Падение содержания уробилиногена в крови и моче и стеркобилиновых тел в кале. Темный цвет мочи обусловлен билирубинурией, а просветленный кал – ограничением поступления жёлчи в кишечник.
Усугубление повреждения структур гепатоцитов и их ферментов с нарастанием холемии, сохранением гиперфементемии, гиперкалиемии, прогрессированием печёночной недостаточности, что чревато развитием комы.
Таким образом, основными проявлениями паренхиматозной желтухи являются:
Гипербилирубинемия за счет конъюгированного и, в меньшей степени, непрямого билирубина. Повышение содержания неконъюгированного билирубина обусловлено снижением активности глюкуронилтрасферазы в поврежденных гепатоцитах и нарушением образования глюкуронидов.
Холалемия – наличие в крови желчных кислот.

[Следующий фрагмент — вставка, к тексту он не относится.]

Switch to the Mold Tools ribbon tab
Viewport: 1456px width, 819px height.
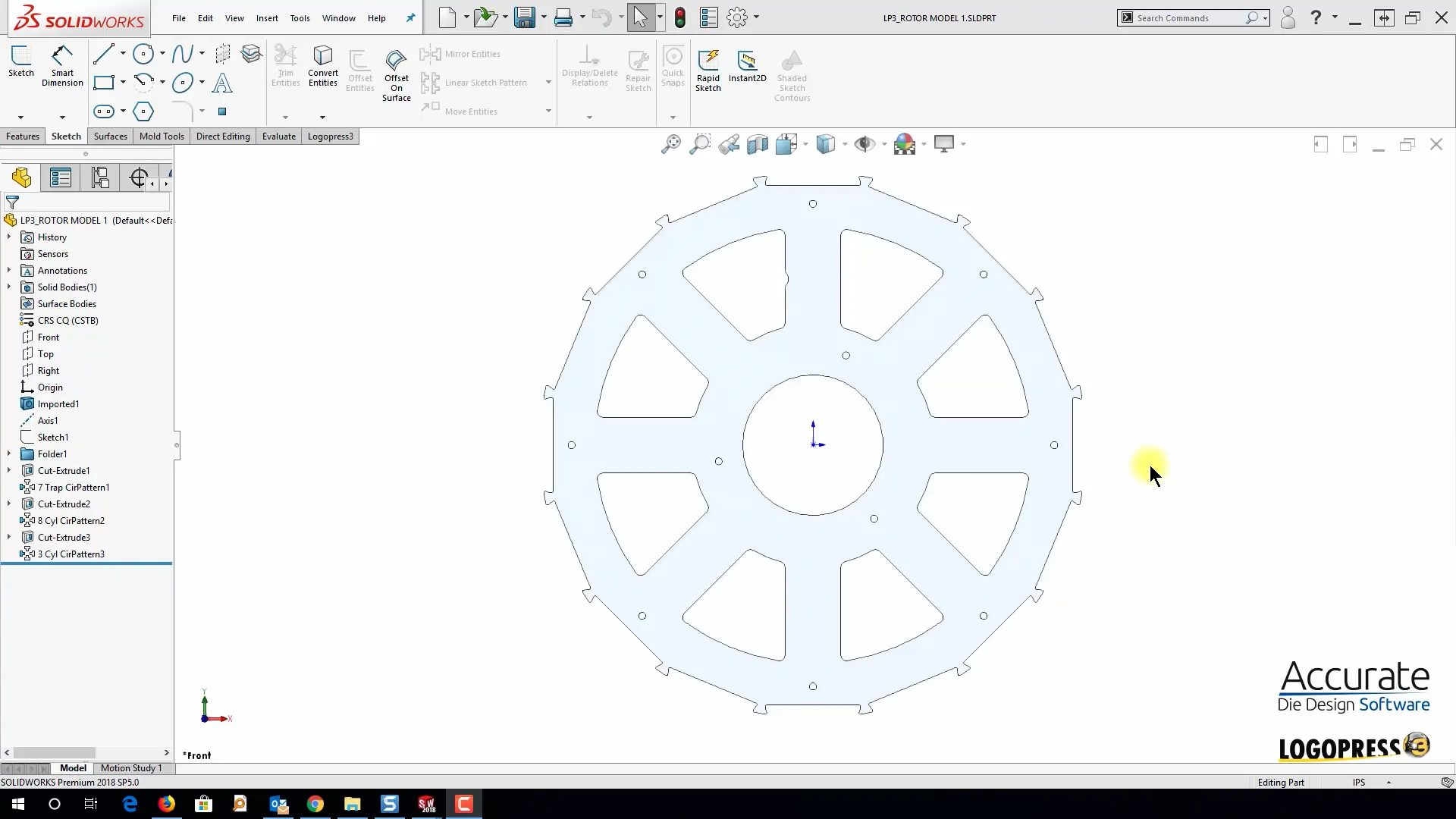[161, 136]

Увеличение в крови конъюгированного растворимого в воде билирубина ведет к появлению в моче билирубина – билирубинурия, а дефицит желчи в просвете кишечника – постепенному снижению содержания уробилина в моче вплоть до полного его отсутствия. Прямой билирубин является водорастворимым соединением. Поэтому он фильтруется через почечный фильтр и выводится с мочой
Снижение количества стеркобилина вследствие ограниченного его образования в кишках, куда поступает уменьшенное количество глюкуронидов билирубина в составе желчи.
Снижение количества желчных кислот в кишечном химусе и кале вследствие гипохолии. Уменьшенное поступление желчи в кишечник (гипохолия) вызывает расстройства пищеварения.
Более весомое значение имеют нарушения межуточного обмена белков, жиров и углеводов, а также дефицит витаминов. Снижается защитная функция печени, страдает свертывающая функция крови.